Carré d’info 27 février 2012
Par Régis Godec, adjoint au maire de Toulouse en charge des écoquartiers et candidat Europe Ecologie Les Verts aux élections législatives sur la 4e circonscription de Haute-Garonne. (Les intertitres et exergues sont de Carré d’Info).
Nicolas Sarkozy aura attendu aussi longtemps que possible pour descendre dans l’arène, et espère mener une campagne éclair. La débauche d’énergie est impressionnante, la bougeotte du candidat est flagrante et les sondages tombent tous les jours pour savoir si cet animal politique sautillant parviendra à inverser la tendance en sa défaveur. Sa souplesse idéologique, sa capacité à adapter son discours au contexte politique du moment, sa faculté de se convaincre lui-même de la justesse de son positionnement sont telles qu’on peut le croire capable de surmonter cette épreuve, et de sortir vainqueur du scrutin présidentiel. Mais tout de même, quelque chose ne fonctionne plus dans le mécanisme de séduction qui a fait son succès en 2007. Une nouvelle donnée s’est installée et semble décider à contrarier la dynamique du candidat : le temps long…
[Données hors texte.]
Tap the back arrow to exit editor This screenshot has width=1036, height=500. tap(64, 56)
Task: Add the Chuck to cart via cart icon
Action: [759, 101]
Nicolas Sarkozy est sans doute un enfant gâté de la politique qui se régale de gravir les marches du pouvoir, qui jubile à manipuler les symboles de la puissance symbolique, mais s’ennuie profondément dès qu’il est question de gouverner.
Nicolas Sarkozy comme Jacques Chirac : il aime la conquête du pouvoir pas son exercice ?
Nicolas Sarkozy a conquis les marches du pouvoir à une vitesse fulgurante en mettant en œuvre la stratégie du coup d’éclat permanent et il ne connaît que ce chemin. Son premier outil est l’examen stratégique des forces en présence pour créer son espace politique. Son attitude est l’anticipation et l’opportunisme politique pour tenter de coller aux opinions majoritaires. Mais si sa méthode a fait ses preuves pour conquérir le pouvoir, elle n’a jamais montré son efficience pour l’exercer. Nicolas Sarkozy est sans doute un enfant gâté de la politique qui se régale de gravir les marches du pouvoir, qui jubile à manipuler les symboles de la puissance symbolique, mais s’ennuie profondément dès qu’il est question de gouverner.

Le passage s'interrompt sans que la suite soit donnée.